-- Begin Data supplied --

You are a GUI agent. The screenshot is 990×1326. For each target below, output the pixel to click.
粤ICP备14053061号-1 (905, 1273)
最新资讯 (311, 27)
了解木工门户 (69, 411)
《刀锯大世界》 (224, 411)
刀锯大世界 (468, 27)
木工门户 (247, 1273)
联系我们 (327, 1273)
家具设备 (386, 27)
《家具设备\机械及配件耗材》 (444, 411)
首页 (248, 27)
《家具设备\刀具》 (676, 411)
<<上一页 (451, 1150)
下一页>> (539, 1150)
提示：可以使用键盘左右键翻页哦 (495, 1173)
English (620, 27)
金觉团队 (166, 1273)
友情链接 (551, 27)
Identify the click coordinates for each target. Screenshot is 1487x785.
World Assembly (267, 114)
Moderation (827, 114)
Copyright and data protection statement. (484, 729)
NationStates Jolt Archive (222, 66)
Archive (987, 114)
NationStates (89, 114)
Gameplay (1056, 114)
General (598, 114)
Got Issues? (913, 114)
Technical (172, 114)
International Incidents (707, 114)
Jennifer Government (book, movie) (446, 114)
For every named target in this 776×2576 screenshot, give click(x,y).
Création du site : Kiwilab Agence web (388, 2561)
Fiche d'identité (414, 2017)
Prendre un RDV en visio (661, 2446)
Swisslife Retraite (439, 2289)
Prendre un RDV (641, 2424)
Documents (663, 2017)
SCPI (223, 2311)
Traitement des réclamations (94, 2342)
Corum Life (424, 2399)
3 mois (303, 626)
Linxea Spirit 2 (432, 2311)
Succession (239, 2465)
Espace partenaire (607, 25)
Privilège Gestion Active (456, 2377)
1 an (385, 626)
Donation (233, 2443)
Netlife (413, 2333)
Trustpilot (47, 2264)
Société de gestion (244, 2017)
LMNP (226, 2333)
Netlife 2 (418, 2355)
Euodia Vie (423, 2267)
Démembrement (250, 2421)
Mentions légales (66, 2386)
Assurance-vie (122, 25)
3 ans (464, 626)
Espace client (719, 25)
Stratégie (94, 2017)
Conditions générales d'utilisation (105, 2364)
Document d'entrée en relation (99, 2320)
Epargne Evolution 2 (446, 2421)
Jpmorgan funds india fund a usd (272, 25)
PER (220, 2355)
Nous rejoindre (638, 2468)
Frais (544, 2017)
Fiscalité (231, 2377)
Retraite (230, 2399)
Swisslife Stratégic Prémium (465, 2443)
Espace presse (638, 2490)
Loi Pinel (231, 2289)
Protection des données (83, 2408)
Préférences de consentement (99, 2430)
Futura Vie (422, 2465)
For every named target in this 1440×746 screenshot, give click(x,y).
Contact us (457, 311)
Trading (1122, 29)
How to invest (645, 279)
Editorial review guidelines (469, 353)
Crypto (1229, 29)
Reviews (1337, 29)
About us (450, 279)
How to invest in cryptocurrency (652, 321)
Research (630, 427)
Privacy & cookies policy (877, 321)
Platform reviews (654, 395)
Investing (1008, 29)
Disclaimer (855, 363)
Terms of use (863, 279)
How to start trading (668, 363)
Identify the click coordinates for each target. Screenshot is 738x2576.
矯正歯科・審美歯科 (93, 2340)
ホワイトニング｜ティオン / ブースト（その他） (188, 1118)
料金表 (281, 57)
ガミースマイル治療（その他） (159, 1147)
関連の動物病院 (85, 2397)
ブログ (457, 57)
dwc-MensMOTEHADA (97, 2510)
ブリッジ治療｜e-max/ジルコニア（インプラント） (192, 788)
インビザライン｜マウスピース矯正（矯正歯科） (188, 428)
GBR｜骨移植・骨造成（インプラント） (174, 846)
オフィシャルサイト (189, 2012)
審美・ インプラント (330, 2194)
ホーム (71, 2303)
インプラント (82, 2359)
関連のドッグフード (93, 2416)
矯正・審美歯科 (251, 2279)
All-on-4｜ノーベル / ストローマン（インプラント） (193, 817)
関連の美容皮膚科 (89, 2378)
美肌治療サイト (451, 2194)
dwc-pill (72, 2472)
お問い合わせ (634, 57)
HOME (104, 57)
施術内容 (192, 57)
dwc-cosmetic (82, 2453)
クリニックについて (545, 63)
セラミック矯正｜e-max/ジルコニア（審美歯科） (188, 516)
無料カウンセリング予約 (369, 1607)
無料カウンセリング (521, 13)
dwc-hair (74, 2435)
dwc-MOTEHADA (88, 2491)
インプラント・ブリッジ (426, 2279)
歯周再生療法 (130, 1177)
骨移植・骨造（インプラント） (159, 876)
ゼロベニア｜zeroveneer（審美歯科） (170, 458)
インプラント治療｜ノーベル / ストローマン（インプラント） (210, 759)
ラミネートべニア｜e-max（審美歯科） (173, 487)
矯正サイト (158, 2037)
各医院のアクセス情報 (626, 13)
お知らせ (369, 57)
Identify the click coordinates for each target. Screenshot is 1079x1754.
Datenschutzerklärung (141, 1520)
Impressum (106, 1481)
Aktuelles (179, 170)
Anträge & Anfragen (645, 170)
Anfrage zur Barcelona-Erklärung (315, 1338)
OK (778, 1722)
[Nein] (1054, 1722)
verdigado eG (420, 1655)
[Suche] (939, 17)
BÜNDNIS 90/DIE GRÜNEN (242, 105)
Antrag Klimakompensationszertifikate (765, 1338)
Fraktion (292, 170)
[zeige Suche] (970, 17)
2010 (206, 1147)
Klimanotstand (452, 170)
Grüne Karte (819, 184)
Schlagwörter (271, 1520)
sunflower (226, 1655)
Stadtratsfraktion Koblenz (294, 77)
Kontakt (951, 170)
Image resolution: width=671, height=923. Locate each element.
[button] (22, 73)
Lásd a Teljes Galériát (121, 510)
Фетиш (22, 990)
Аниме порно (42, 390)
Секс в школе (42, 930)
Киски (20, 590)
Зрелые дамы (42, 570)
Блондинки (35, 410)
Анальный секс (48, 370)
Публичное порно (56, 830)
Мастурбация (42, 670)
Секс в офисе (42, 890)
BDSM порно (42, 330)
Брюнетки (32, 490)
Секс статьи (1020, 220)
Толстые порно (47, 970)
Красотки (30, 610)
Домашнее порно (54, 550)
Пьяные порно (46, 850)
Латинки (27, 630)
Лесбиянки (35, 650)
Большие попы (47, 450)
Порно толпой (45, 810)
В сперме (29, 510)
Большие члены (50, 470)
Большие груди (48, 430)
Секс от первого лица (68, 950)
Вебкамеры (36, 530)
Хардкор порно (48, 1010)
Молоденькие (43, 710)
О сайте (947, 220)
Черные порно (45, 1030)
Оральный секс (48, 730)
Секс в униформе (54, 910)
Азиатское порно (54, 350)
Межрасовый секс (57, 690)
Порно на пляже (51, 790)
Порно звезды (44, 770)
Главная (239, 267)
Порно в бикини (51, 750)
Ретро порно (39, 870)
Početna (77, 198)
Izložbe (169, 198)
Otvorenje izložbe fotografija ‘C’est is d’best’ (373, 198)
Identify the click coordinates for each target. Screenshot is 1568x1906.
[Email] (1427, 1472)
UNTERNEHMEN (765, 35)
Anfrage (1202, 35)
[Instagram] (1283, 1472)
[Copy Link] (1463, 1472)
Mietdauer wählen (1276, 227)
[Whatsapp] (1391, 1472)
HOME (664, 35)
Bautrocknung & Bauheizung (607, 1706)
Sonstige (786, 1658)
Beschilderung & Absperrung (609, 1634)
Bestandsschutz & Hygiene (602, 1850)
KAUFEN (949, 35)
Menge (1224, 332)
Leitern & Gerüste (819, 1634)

-- End Data supplied --

**What the exercise asks**: Rewrite all of the records above, replacing "Moderation" with "Moderators" and changing nothing else.

**Worked answer**:
You are a GUI agent. The screenshot is 990×1326. For each target below, output the pixel to click.
粤ICP备14053061号-1 (905, 1273)
最新资讯 (311, 27)
了解木工门户 (69, 411)
《刀锯大世界》 (224, 411)
刀锯大世界 (468, 27)
木工门户 (247, 1273)
联系我们 (327, 1273)
家具设备 (386, 27)
《家具设备\机械及配件耗材》 (444, 411)
首页 (248, 27)
《家具设备\刀具》 (676, 411)
<<上一页 (451, 1150)
下一页>> (539, 1150)
提示：可以使用键盘左右键翻页哦 (495, 1173)
English (620, 27)
金觉团队 (166, 1273)
友情链接 (551, 27)
Identify the click coordinates for each target. Screenshot is 1487x785.
World Assembly (267, 114)
Moderators (827, 114)
Copyright and data protection statement. (484, 729)
NationStates Jolt Archive (222, 66)
Archive (987, 114)
NationStates (89, 114)
Gameplay (1056, 114)
General (598, 114)
Got Issues? (913, 114)
Technical (172, 114)
International Incidents (707, 114)
Jennifer Government (book, movie) (446, 114)
For every named target in this 776×2576 screenshot, give click(x,y).
Création du site : Kiwilab Agence web (388, 2561)
Fiche d'identité (414, 2017)
Prendre un RDV en visio (661, 2446)
Swisslife Retraite (439, 2289)
Prendre un RDV (641, 2424)
Documents (663, 2017)
SCPI (223, 2311)
Traitement des réclamations (94, 2342)
Corum Life (424, 2399)
3 mois (303, 626)
Linxea Spirit 2 (432, 2311)
Succession (239, 2465)
Espace partenaire (607, 25)
Privilège Gestion Active (456, 2377)
1 an (385, 626)
Donation (233, 2443)
Netlife (413, 2333)
Trustpilot (47, 2264)
Société de gestion (244, 2017)
LMNP (226, 2333)
Netlife 2 (418, 2355)
Euodia Vie (423, 2267)
Démembrement (250, 2421)
Mentions légales (66, 2386)
Assurance-vie (122, 25)
3 ans (464, 626)
Espace client (719, 25)
Stratégie (94, 2017)
Conditions générales d'utilisation (105, 2364)
Document d'entrée en relation (99, 2320)
Epargne Evolution 2 (446, 2421)
Jpmorgan funds india fund a usd (272, 25)
PER (220, 2355)
Nous rejoindre (638, 2468)
Frais (544, 2017)
Fiscalité (231, 2377)
Retraite (230, 2399)
Swisslife Stratégic Prémium (465, 2443)
Espace presse (638, 2490)
Loi Pinel (231, 2289)
Protection des données (83, 2408)
Préférences de consentement (99, 2430)
Futura Vie (422, 2465)
For every named target in this 1440×746 screenshot, give click(x,y).
Contact us (457, 311)
Trading (1122, 29)
How to invest (645, 279)
Editorial review guidelines (469, 353)
Crypto (1229, 29)
Reviews (1337, 29)
About us (450, 279)
How to invest in cryptocurrency (652, 321)
Research (630, 427)
Privacy & cookies policy (877, 321)
Platform reviews (654, 395)
Investing (1008, 29)
Disclaimer (855, 363)
Terms of use (863, 279)
How to start trading (668, 363)
Identify the click coordinates for each target. Screenshot is 738x2576.
矯正歯科・審美歯科 (93, 2340)
ホワイトニング｜ティオン / ブースト（その他） (188, 1118)
料金表 (281, 57)
ガミースマイル治療（その他） (159, 1147)
関連の動物病院 (85, 2397)
ブログ (457, 57)
dwc-MensMOTEHADA (97, 2510)
ブリッジ治療｜e-max/ジルコニア（インプラント） (192, 788)
インビザライン｜マウスピース矯正（矯正歯科） (188, 428)
GBR｜骨移植・骨造成（インプラント） (174, 846)
オフィシャルサイト (189, 2012)
審美・ インプラント (330, 2194)
ホーム (71, 2303)
インプラント (82, 2359)
関連のドッグフード (93, 2416)
矯正・審美歯科 (251, 2279)
All-on-4｜ノーベル / ストローマン（インプラント） (193, 817)
関連の美容皮膚科 (89, 2378)
美肌治療サイト (451, 2194)
dwc-pill (72, 2472)
お問い合わせ (634, 57)
HOME (104, 57)
施術内容 (192, 57)
dwc-cosmetic (82, 2453)
クリニックについて (545, 63)
セラミック矯正｜e-max/ジルコニア（審美歯科） (188, 516)
無料カウンセリング予約 (369, 1607)
無料カウンセリング (521, 13)
dwc-hair (74, 2435)
dwc-MOTEHADA (88, 2491)
インプラント・ブリッジ (426, 2279)
歯周再生療法 (130, 1177)
骨移植・骨造（インプラント） (159, 876)
ゼロベニア｜zeroveneer（審美歯科） (170, 458)
インプラント治療｜ノーベル / ストローマン（インプラント） (210, 759)
ラミネートべニア｜e-max（審美歯科） (173, 487)
矯正サイト (158, 2037)
各医院のアクセス情報 (626, 13)
お知らせ (369, 57)
Identify the click coordinates for each target. Screenshot is 1079x1754.
Datenschutzerklärung (141, 1520)
Impressum (106, 1481)
Aktuelles (179, 170)
Anträge & Anfragen (645, 170)
Anfrage zur Barcelona-Erklärung (315, 1338)
OK (778, 1722)
[Nein] (1054, 1722)
verdigado eG (420, 1655)
[Suche] (939, 17)
BÜNDNIS 90/DIE GRÜNEN (242, 105)
Antrag Klimakompensationszertifikate (765, 1338)
Fraktion (292, 170)
[zeige Suche] (970, 17)
2010 (206, 1147)
Klimanotstand (452, 170)
Grüne Karte (819, 184)
Schlagwörter (271, 1520)
sunflower (226, 1655)
Stadtratsfraktion Koblenz (294, 77)
Kontakt (951, 170)
Image resolution: width=671, height=923. Locate each element.
[button] (22, 73)
Lásd a Teljes Galériát (121, 510)
Фетиш (22, 990)
Аниме порно (42, 390)
Секс в школе (42, 930)
Киски (20, 590)
Зрелые дамы (42, 570)
Блондинки (35, 410)
Анальный секс (48, 370)
Публичное порно (56, 830)
Мастурбация (42, 670)
Секс в офисе (42, 890)
BDSM порно (42, 330)
Брюнетки (32, 490)
Секс статьи (1020, 220)
Толстые порно (47, 970)
Красотки (30, 610)
Домашнее порно (54, 550)
Пьяные порно (46, 850)
Латинки (27, 630)
Лесбиянки (35, 650)
Большие попы (47, 450)
Порно толпой (45, 810)
В сперме (29, 510)
Большие члены (50, 470)
Большие груди (48, 430)
Секс от первого лица (68, 950)
Вебкамеры (36, 530)
Хардкор порно (48, 1010)
Молоденькие (43, 710)
О сайте (947, 220)
Черные порно (45, 1030)
Оральный секс (48, 730)
Секс в униформе (54, 910)
Азиатское порно (54, 350)
Межрасовый секс (57, 690)
Порно на пляже (51, 790)
Порно звезды (44, 770)
Главная (239, 267)
Порно в бикини (51, 750)
Ретро порно (39, 870)
Početna (77, 198)
Izložbe (169, 198)
Otvorenje izložbe fotografija ‘C’est is d’best’ (373, 198)
Identify the click coordinates for each target. Screenshot is 1568x1906.
[Email] (1427, 1472)
UNTERNEHMEN (765, 35)
Anfrage (1202, 35)
[Instagram] (1283, 1472)
[Copy Link] (1463, 1472)
Mietdauer wählen (1276, 227)
[Whatsapp] (1391, 1472)
HOME (664, 35)
Bautrocknung & Bauheizung (607, 1706)
Sonstige (786, 1658)
Beschilderung & Absperrung (609, 1634)
Bestandsschutz & Hygiene (602, 1850)
KAUFEN (949, 35)
Menge (1224, 332)
Leitern & Gerüste (819, 1634)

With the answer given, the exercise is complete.